Isabel chegou a esse patamar por conta de muito estudo e dedicação, sim, mas também por ter tido uma base familiar que sempre valorizou a construção de uma carreira para as três filhas mulheres. “Meus pais eram feministas. Minha mãe era química formada pela USP em uma época em que nenhuma mulher colocava o pé na universidade”, conta a advogada. Nascida em 31 de outubro de 1955, Isabel recebeu uma educação de estrangeira, já que sua avó materna era austríaca e a mãe mantinha a cultura europeia. “Minha mãe sempre fez questão que eu e minhas irmãs falássemos outras línguas”, relembra.

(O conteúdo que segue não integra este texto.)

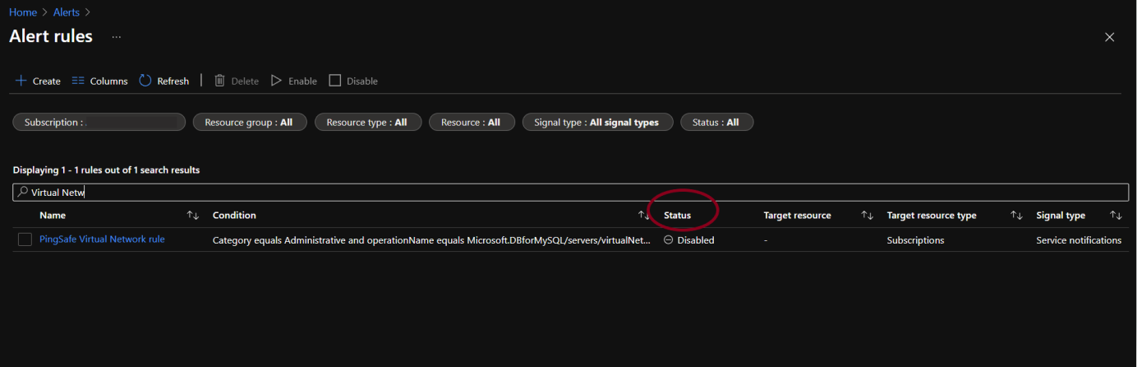This screenshot has height=367, width=1137.
Task: Open the Signal type filter
Action: click(596, 122)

Mais no futuro, depois de se formar pela Faculdade de Direito São Francisco da USP, em 1978, e ser contratada em 81 pela firma Demarest & Almeida, de onde só saiu recentemente, seu destino se uniu novamente ao “estrangeiro”. Isabel casou-se com um americano e pediu licença do escritório para morar com o marido, executivo do Citibank, em Hong Kong. Lá trabalhava durante o dia em um escritório de advocacia inglês e, à noite e nos finais de semana, se dedicava a sua loja de decoração, Tate Interiors. Depois de quatro anos, foi convidada pelo escritório no Brasil, Demarest & Almeida, para abrir uma filial em Nova York. Não hesitou. Lá, cursou o Programa de Formação para Advogados da Harvard Law School em 1992 e completou seu mestrado na Fordham University, em 1996. Isabel se divorciou e chegou a casar-se mais uma vez, mas não deu certo por conta de sua vida profissional. “Sempre fui uma mulher de carreira, criada por dois feministas, e minha mãe era uma mulher de sucesso. Aquela [em Nova York] era minha segunda chance [depois de ir para Hong Kong e interromper a carreira no Demarest] e eu não queria ceder”, conta.